◆ **WORK REQUIRED**
Update the records from the line holding "Expand recommendations with" through the line holding "Action: point(32,265)", inclusive, by replacing "computer-use agent" with "GUI agent" and leaving all else unchanged. Return only those lines.

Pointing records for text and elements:
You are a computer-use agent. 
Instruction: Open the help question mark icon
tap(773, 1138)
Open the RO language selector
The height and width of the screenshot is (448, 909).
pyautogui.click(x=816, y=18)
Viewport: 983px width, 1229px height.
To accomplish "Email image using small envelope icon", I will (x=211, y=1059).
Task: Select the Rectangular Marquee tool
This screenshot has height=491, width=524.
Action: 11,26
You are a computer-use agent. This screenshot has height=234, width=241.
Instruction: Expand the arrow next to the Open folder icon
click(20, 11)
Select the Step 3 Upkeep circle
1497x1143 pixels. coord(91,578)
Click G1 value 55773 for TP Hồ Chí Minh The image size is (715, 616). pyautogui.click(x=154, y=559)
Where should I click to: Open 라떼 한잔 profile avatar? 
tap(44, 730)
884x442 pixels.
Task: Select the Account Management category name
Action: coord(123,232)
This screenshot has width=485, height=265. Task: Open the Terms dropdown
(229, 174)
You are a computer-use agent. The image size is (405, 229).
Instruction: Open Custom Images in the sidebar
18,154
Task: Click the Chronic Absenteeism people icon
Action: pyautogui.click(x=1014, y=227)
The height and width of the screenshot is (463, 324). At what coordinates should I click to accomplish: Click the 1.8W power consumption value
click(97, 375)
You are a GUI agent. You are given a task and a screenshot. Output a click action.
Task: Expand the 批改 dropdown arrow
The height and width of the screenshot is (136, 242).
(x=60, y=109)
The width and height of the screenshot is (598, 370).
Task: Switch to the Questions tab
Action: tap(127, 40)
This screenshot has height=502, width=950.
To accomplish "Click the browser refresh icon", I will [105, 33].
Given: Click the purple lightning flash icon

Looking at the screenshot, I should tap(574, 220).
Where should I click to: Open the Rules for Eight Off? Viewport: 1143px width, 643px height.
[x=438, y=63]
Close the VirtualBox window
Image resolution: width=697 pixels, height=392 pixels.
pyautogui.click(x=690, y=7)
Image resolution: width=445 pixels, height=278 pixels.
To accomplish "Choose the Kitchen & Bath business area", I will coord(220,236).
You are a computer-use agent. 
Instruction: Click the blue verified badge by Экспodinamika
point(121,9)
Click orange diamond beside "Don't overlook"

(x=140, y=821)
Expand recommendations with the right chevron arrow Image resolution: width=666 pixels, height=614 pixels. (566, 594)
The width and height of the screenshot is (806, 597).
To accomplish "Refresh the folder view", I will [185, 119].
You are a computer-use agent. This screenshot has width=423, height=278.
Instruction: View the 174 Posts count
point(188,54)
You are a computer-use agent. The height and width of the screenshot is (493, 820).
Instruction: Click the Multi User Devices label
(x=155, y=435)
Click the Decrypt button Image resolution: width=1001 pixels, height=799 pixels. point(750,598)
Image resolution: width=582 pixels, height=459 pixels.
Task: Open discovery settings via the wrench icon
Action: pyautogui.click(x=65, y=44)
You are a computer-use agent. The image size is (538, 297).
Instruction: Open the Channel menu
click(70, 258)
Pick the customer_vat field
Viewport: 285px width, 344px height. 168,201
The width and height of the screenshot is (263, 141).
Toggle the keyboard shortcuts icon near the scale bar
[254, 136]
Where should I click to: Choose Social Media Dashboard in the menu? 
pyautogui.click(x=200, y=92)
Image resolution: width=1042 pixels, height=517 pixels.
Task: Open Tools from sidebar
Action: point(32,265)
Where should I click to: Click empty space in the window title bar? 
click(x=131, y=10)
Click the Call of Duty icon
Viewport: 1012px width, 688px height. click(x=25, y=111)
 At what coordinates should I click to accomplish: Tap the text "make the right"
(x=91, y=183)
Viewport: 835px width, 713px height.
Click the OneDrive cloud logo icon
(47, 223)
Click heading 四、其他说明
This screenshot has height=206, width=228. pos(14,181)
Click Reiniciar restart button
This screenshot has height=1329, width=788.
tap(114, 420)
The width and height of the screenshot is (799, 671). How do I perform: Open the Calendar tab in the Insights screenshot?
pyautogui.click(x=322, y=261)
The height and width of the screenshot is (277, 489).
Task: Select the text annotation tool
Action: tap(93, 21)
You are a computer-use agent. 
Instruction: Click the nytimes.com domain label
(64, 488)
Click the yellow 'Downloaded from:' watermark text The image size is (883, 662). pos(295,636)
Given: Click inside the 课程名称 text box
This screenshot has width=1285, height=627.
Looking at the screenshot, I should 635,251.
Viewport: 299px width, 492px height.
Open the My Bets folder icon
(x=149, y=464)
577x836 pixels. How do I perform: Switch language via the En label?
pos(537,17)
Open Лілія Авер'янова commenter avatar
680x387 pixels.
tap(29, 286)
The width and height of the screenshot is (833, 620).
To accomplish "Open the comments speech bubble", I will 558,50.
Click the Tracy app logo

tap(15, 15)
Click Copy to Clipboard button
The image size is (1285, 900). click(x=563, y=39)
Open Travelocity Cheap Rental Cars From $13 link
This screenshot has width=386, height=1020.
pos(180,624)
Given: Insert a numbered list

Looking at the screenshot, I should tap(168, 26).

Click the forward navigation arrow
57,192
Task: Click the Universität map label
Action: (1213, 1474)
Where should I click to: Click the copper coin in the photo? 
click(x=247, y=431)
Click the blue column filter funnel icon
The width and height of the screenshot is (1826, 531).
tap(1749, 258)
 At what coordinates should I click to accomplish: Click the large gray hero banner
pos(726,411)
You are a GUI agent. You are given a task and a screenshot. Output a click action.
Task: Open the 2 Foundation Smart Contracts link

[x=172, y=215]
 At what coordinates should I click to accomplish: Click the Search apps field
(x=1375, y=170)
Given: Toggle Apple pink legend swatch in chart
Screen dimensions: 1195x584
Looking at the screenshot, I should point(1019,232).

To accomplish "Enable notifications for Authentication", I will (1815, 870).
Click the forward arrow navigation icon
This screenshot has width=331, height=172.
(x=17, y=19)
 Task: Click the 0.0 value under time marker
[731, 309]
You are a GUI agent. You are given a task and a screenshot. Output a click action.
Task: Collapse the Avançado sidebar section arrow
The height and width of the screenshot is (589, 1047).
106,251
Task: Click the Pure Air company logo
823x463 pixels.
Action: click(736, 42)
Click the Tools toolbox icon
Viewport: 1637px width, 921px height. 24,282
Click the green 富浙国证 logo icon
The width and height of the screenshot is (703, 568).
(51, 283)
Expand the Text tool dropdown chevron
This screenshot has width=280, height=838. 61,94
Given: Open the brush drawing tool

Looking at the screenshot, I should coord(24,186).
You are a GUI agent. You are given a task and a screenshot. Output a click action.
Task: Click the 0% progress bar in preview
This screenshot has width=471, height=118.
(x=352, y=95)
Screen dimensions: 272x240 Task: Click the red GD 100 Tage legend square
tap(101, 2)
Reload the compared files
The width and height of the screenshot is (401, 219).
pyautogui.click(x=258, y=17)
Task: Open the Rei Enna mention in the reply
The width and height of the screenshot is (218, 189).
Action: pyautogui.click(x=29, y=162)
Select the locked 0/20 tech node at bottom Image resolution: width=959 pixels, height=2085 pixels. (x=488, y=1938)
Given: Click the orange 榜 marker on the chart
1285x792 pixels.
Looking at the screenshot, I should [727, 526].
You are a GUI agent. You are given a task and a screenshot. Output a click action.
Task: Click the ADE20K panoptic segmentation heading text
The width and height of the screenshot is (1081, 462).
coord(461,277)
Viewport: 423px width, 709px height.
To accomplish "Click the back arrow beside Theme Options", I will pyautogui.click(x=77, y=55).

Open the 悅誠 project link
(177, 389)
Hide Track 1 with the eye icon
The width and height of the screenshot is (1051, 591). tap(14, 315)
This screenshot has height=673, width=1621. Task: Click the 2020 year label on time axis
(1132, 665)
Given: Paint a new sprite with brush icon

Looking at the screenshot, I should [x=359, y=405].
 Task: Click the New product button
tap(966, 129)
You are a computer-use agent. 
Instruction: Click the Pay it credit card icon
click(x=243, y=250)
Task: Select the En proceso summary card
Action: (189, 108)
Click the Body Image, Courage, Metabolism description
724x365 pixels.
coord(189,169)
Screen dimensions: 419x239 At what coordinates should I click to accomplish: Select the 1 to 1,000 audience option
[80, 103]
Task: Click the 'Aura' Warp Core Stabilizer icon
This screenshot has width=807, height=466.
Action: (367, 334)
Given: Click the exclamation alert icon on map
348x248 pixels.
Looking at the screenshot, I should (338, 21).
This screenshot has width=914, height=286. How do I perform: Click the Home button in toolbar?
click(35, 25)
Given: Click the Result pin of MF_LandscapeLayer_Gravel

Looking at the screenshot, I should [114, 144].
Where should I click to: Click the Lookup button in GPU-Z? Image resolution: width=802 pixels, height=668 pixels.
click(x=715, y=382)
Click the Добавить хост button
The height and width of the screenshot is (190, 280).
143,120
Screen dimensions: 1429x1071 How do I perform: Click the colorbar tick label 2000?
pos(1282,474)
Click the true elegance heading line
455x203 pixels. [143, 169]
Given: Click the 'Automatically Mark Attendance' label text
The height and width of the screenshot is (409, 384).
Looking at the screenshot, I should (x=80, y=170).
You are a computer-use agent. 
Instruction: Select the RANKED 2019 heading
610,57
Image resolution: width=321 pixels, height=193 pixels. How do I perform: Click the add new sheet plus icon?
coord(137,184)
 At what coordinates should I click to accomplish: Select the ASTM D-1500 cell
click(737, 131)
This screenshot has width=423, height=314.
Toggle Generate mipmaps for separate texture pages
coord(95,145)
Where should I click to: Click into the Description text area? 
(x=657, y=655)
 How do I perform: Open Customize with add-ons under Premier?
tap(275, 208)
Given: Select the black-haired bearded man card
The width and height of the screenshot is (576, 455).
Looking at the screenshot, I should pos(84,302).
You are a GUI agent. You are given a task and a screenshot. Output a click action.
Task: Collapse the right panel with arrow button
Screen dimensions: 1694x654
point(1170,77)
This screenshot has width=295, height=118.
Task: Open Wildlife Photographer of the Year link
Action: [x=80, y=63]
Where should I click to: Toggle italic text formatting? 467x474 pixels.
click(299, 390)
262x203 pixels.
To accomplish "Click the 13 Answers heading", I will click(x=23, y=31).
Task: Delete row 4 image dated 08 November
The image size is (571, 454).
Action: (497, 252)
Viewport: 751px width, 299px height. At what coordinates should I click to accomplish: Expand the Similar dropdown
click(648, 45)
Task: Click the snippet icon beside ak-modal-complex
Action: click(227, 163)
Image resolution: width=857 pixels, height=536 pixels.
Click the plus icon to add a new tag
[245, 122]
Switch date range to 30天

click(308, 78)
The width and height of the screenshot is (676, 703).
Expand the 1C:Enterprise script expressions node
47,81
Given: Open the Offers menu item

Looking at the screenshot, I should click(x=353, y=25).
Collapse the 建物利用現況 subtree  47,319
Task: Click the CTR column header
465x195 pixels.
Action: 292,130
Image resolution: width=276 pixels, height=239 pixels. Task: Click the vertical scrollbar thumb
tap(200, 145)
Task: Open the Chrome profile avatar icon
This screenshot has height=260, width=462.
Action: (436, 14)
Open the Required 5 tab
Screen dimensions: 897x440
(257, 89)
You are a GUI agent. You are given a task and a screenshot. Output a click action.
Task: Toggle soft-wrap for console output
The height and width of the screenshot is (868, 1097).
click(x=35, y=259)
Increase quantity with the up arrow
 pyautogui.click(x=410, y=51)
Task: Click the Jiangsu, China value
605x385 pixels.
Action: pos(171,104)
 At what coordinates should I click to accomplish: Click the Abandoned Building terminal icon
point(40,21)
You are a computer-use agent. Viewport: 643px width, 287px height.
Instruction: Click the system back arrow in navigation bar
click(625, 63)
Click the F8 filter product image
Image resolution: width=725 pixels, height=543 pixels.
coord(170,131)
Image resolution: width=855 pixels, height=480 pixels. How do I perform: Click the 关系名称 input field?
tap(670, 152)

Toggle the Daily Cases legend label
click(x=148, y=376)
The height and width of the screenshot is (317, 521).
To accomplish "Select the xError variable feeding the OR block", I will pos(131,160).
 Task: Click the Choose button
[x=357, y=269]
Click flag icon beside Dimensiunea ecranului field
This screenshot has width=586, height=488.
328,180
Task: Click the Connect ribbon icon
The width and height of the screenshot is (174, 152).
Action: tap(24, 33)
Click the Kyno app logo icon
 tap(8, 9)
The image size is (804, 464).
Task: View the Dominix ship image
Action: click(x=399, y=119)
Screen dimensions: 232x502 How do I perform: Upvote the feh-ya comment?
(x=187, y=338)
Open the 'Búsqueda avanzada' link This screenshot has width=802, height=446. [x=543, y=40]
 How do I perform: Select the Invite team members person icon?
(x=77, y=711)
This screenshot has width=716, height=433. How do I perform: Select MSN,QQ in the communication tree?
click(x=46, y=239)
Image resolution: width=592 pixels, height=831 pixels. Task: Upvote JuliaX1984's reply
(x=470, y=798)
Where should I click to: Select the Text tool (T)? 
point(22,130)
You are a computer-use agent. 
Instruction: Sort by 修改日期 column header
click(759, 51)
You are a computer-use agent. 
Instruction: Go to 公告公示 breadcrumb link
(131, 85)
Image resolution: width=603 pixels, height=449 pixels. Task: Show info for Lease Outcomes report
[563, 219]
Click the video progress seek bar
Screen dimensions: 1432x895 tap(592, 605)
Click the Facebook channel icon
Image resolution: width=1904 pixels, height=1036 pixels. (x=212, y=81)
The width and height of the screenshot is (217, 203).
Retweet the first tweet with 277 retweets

◆ **THE SOLUTION**
Expand recommendations with the right chevron arrow Image resolution: width=666 pixels, height=614 pixels. (566, 594)
The width and height of the screenshot is (806, 597).
To accomplish "Refresh the folder view", I will [185, 119].
You are a GUI agent. This screenshot has width=423, height=278.
Instruction: View the 174 Posts count
point(188,54)
You are a GUI agent. The height and width of the screenshot is (493, 820).
Instruction: Click the Multi User Devices label
(x=155, y=435)
Click the Decrypt button Image resolution: width=1001 pixels, height=799 pixels. point(750,598)
Image resolution: width=582 pixels, height=459 pixels.
Task: Open discovery settings via the wrench icon
Action: pyautogui.click(x=65, y=44)
You are a GUI agent. The image size is (538, 297).
Instruction: Open the Channel menu
click(70, 258)
Pick the customer_vat field
Viewport: 285px width, 344px height. 168,201
The width and height of the screenshot is (263, 141).
Toggle the keyboard shortcuts icon near the scale bar
[254, 136]
Where should I click to: Choose Social Media Dashboard in the menu? 
pyautogui.click(x=200, y=92)
Image resolution: width=1042 pixels, height=517 pixels.
Task: Open Tools from sidebar
Action: point(32,265)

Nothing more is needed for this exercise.